As Adams wrote far more frequently than Jefferson, and as I have written a few times about Jefferson here already, I stick with the man from Massachusetts today. Fortunately, he was a jealous and self-pitying man, who loved to be provocative and even to give Jefferson the elbow when he thought he could. It is clear to me, from reading these letters, that Jefferson was by far the superior writer, and, though I have despised his character, he was far more poised and self-controlled too. Adams wrote like a mad blogger, running every which way with his thougths, desperate to show all his knowledge on his favorite topics. Jefferson was more reserved, replying to what he thought he had to or desired, and with much more control.
But, both of them were showing off and well aware that these letters would be preserved and passed down to the generations. Thus, you have to read them with the proverbial grain of salt.
Some of his compatriots and certainly modern historians covering Adams usually point out that he was obnoxious, arrogant, sharp-tongued, jealous, and I could go on. It's really undeniable. He was also highly educated, wonderfully inquisitive, steadfast, relatively honest, fervently patriotic, loyal, a terrific husband, a dedicated parent (times were different as was child raising) and possessing many other good qualities. For all Jefferson's skill in managing appearences, behind the scenes he was underhanded, backstabbing and scheming far beyond the desire or ability of most of his peers. He was far more successful in it too. But with Adams you got pretty much what you thought you were getting, although he was quite capable of being civil to your face and thundering about you behind your back, and, despite his reputation, not always completely honest.

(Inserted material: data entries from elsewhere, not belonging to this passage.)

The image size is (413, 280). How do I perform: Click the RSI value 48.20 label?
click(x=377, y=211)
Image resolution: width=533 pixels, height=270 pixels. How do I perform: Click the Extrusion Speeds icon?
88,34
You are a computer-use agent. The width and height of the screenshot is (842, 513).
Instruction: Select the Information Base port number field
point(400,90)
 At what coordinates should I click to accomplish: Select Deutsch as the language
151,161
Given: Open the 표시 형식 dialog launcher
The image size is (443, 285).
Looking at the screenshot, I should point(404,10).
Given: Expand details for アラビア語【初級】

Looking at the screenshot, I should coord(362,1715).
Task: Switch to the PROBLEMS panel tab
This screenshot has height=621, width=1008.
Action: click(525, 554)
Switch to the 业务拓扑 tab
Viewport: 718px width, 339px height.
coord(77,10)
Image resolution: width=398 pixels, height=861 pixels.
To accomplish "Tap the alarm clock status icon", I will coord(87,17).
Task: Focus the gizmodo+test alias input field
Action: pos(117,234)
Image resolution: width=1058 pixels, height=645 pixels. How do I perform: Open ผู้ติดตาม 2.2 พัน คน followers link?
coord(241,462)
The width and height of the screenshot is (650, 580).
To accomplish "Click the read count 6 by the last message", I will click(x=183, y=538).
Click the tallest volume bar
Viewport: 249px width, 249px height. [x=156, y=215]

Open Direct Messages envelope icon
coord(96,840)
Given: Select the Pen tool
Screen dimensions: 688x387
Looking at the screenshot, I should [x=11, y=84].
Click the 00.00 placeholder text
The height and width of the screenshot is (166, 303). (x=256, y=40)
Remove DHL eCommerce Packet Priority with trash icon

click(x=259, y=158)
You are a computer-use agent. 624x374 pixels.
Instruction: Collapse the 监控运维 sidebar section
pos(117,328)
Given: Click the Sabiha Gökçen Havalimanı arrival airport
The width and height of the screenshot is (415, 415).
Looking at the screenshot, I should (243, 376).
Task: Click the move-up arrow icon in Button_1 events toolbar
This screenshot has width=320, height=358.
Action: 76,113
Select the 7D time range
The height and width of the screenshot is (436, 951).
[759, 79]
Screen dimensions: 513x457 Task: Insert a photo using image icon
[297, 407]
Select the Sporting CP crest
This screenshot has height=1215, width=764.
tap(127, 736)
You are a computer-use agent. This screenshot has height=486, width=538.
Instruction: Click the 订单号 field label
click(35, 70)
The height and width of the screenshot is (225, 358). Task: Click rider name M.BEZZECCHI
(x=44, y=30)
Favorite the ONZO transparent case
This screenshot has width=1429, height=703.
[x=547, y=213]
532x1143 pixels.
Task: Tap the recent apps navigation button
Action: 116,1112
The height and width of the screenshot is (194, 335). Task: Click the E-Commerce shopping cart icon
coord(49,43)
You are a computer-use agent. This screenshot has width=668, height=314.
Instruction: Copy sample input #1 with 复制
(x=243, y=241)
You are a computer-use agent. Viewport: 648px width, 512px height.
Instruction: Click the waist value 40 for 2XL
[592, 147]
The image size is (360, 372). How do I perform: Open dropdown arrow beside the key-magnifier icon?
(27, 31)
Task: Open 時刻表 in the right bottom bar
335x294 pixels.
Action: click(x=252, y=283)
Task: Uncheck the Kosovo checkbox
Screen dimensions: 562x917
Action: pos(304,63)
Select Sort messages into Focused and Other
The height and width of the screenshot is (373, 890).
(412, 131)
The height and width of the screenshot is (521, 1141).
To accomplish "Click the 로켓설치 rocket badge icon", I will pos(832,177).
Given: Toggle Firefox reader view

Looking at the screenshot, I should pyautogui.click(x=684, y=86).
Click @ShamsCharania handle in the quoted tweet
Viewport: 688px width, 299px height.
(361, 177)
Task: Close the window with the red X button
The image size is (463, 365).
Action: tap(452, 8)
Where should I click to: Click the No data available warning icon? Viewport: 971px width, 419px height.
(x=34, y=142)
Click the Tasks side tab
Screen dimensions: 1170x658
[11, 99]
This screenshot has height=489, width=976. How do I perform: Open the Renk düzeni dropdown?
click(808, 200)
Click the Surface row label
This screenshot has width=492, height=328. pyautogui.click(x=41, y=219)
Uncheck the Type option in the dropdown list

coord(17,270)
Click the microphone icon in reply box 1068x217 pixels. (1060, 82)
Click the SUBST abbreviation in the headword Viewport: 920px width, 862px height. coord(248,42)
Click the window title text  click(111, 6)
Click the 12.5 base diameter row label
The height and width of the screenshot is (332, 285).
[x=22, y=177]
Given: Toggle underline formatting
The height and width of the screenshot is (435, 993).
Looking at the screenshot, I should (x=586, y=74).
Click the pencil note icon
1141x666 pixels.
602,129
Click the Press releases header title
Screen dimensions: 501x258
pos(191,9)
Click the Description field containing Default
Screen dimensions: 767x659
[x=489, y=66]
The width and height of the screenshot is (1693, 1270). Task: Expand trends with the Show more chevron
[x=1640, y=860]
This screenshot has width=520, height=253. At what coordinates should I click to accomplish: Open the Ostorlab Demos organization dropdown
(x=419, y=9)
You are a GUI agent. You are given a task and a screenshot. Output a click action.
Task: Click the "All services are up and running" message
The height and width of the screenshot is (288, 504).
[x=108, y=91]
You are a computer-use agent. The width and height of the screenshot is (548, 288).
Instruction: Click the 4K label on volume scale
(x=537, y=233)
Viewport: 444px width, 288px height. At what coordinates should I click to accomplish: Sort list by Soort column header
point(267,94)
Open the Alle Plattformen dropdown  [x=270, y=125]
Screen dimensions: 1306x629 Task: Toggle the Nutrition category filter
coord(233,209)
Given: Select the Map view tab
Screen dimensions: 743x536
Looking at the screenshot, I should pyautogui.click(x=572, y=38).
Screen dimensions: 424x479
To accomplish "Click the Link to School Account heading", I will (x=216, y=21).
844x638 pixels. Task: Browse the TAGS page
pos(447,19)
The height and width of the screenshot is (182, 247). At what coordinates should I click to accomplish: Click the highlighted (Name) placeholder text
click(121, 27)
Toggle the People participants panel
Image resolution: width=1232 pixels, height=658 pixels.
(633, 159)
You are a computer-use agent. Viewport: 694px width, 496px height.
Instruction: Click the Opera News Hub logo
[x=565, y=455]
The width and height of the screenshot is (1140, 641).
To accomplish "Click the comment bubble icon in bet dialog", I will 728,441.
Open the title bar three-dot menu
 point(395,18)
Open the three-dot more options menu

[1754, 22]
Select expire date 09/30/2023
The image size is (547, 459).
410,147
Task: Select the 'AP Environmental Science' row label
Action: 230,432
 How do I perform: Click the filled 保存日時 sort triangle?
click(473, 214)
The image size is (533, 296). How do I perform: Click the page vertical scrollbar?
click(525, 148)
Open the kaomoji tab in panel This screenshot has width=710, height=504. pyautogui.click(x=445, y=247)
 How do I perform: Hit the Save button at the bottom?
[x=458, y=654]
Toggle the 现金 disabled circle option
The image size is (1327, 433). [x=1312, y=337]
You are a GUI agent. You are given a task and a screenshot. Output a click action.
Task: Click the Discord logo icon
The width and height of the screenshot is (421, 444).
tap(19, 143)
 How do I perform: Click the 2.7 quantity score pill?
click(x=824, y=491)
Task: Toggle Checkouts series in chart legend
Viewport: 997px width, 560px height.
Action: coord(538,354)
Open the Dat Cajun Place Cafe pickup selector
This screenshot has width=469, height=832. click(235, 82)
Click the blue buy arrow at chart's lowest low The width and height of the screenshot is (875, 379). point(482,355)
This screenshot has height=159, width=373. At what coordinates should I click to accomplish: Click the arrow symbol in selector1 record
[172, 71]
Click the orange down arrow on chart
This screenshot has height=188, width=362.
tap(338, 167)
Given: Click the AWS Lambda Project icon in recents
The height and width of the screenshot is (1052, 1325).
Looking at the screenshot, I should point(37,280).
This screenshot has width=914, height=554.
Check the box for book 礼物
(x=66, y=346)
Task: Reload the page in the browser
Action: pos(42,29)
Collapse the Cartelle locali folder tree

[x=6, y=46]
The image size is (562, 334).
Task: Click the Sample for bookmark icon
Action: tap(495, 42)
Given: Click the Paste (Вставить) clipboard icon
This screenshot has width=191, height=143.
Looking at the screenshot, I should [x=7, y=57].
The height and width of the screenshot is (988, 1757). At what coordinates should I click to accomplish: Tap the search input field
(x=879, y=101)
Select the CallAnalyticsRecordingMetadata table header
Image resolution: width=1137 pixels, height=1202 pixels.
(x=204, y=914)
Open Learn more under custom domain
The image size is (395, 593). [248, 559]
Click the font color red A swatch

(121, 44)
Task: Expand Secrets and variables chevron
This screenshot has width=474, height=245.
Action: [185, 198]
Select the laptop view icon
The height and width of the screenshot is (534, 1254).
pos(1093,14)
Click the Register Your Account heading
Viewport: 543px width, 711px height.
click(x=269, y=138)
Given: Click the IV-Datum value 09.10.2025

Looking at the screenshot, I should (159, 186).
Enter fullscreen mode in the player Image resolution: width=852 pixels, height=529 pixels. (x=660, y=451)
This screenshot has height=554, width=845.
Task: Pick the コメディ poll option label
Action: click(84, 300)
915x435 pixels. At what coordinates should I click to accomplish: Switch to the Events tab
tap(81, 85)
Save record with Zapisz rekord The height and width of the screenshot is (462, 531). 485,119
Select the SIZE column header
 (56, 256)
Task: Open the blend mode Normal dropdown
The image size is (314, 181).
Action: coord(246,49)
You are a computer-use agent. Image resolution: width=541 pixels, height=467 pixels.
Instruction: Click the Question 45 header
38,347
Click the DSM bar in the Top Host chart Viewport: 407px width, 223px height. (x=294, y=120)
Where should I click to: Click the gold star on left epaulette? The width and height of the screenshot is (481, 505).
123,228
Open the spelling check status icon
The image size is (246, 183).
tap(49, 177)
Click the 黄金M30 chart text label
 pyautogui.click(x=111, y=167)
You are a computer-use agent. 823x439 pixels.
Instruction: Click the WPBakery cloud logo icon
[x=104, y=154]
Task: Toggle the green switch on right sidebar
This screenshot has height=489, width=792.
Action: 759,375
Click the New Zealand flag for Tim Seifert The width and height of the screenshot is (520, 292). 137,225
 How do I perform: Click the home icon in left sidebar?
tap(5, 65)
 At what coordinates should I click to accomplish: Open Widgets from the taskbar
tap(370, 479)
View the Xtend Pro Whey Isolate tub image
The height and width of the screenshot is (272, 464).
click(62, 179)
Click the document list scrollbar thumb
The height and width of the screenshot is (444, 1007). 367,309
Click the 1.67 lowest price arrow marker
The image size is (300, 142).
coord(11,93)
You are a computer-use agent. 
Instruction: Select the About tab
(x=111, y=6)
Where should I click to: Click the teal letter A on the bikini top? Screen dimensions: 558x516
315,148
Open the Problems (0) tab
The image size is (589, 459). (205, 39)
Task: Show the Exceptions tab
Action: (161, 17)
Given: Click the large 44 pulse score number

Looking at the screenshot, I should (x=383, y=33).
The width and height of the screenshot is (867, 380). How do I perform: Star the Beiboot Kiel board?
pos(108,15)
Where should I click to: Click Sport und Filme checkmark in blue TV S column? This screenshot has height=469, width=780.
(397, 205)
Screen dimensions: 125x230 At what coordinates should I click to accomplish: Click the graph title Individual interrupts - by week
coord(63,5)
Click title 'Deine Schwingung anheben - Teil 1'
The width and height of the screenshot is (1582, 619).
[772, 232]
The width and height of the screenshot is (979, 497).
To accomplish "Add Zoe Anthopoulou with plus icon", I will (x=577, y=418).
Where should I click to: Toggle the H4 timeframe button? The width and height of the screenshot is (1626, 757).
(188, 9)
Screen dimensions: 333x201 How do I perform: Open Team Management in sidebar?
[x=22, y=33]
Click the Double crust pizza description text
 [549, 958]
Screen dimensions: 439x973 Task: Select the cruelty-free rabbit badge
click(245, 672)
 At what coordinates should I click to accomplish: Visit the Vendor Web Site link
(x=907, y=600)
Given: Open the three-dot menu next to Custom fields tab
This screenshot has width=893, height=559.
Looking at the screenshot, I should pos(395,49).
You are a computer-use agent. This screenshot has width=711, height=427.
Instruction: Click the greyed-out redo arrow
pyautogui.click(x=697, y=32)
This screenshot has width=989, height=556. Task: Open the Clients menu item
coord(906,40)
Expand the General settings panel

One thing I have tried to forgive Adams for was his acute dislike of Ben Franklin, by far my favorite founder. Franklin is lionized today, but, as famous as he was here and abroad, he had many detractors in public life when he was isolated in Britain and France as an advocate for some of the colonies or a diplomat for America, and he would rarely actively defend himself. Adams was civil, even friendly in Franklin's presence, but poisonous in his reporting about him. Just a quick search finds that he wrote to others that BF was, among other things, "[possessing of a] low cunning, and mean craft, and being "secretly conniving," as well as jealous, envious and vain. That's just for starters, but it's not what this post is about.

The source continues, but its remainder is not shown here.